> **WHAT IS REQUIRED**
Beginning with the line that has "Open the Times New Roman font dropdown", write out each line down to the end of the records below exactly, and include no pictures.

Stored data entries
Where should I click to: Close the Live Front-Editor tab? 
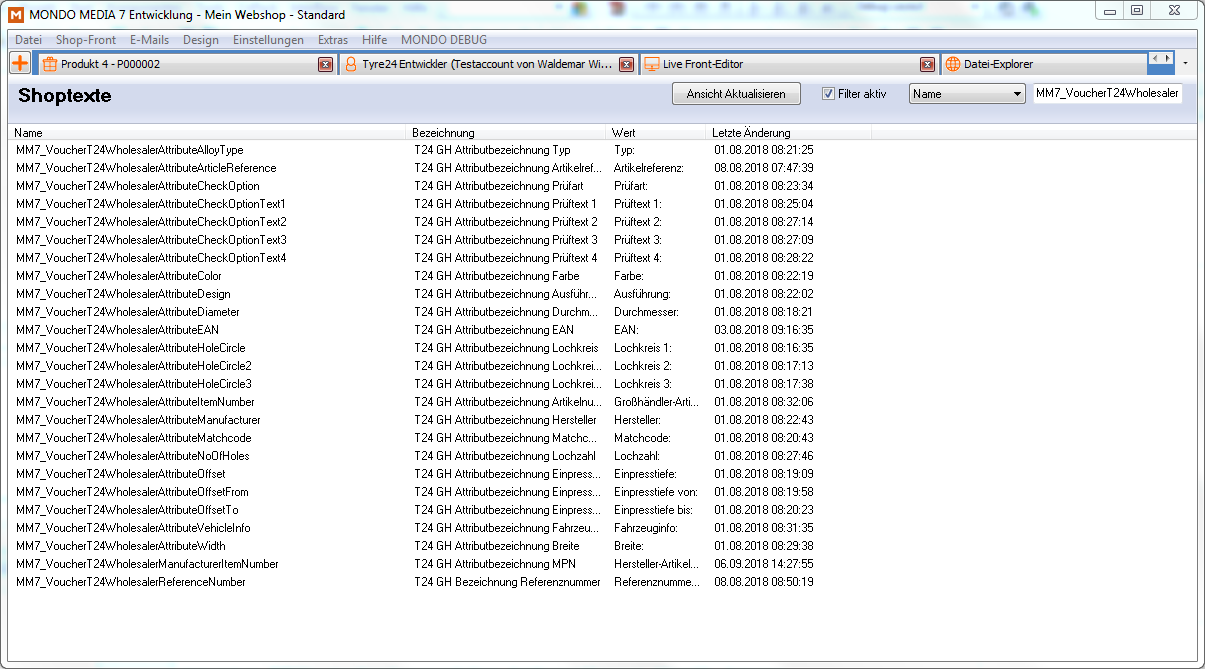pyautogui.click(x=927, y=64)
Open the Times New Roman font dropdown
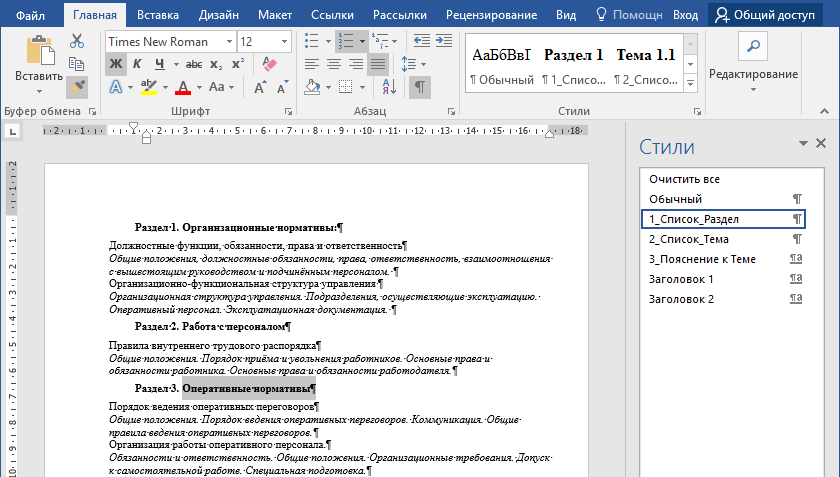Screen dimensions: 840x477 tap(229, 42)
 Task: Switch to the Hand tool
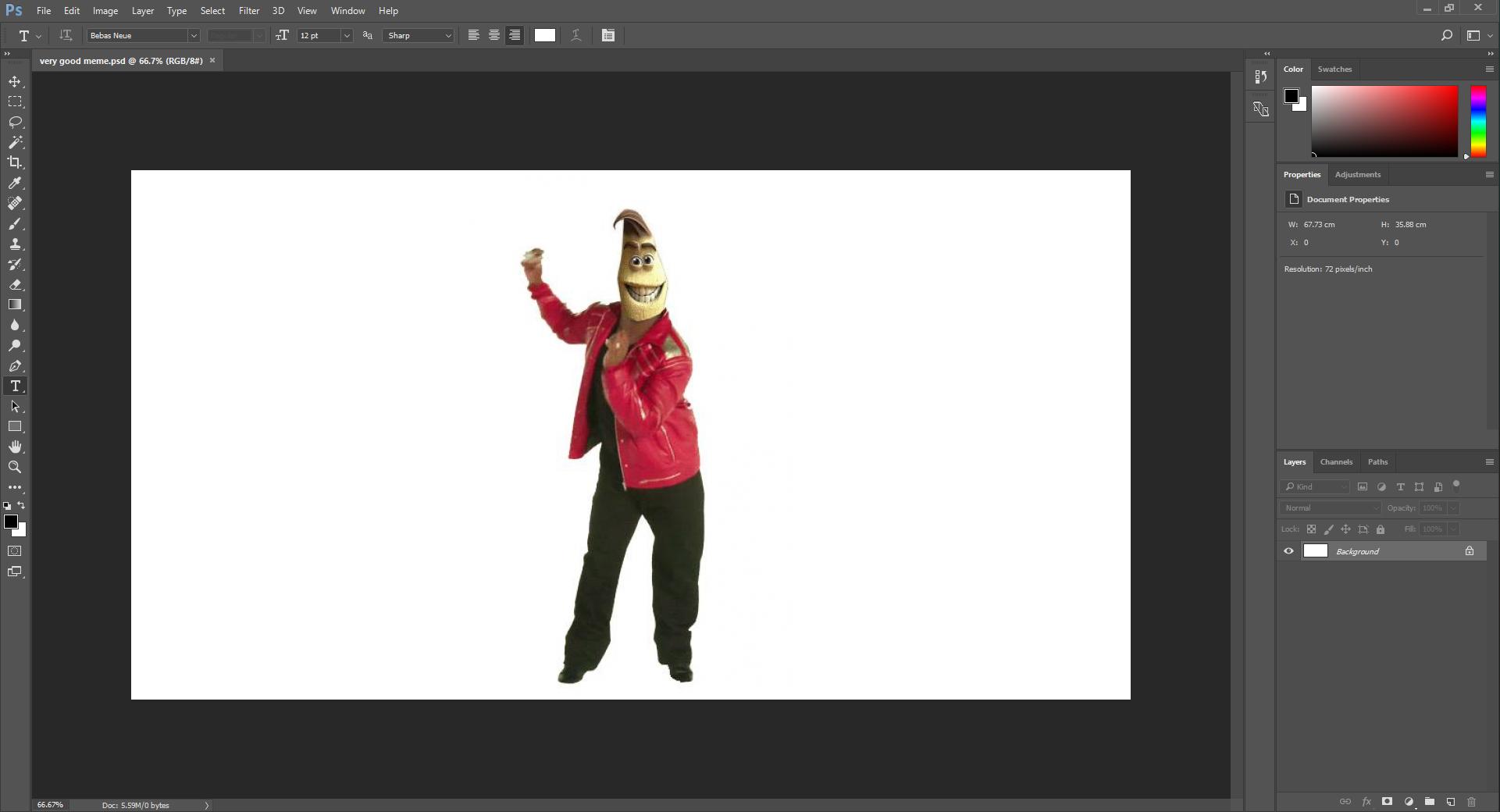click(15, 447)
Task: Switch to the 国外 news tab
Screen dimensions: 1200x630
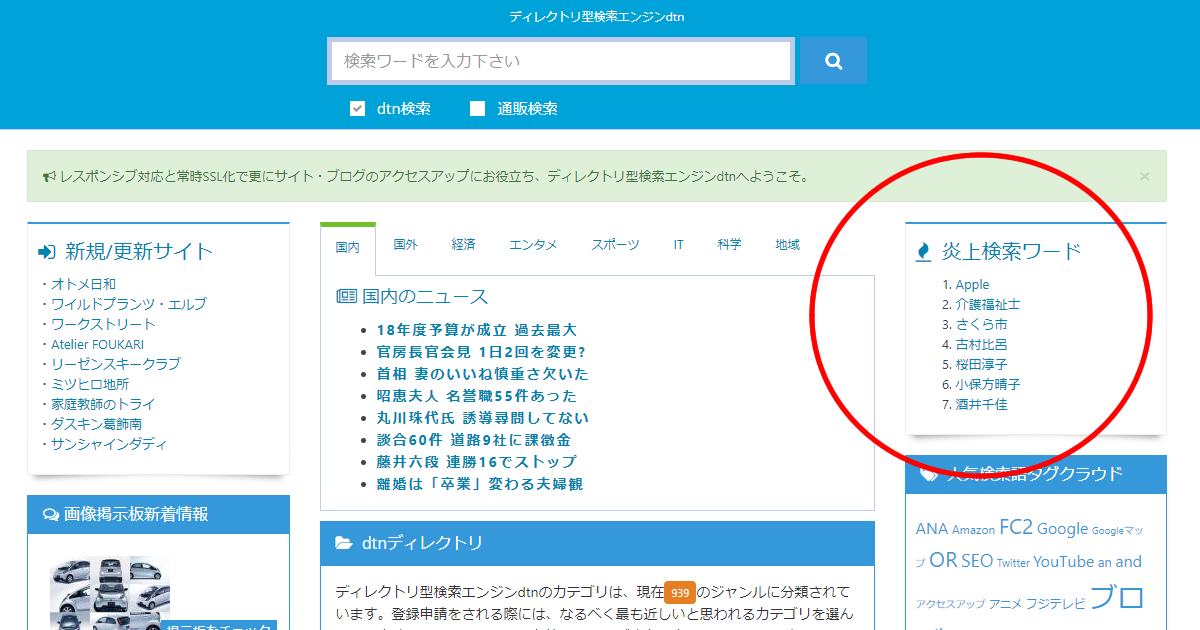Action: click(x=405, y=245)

> **EXERCISE ANSWER**
Open the Times New Roman font dropdown
Screen dimensions: 840x477 tap(229, 42)
 Task: Switch to the Hand tool
click(15, 447)
Task: Switch to the 国外 news tab
Screen dimensions: 1200x630
Action: click(x=405, y=245)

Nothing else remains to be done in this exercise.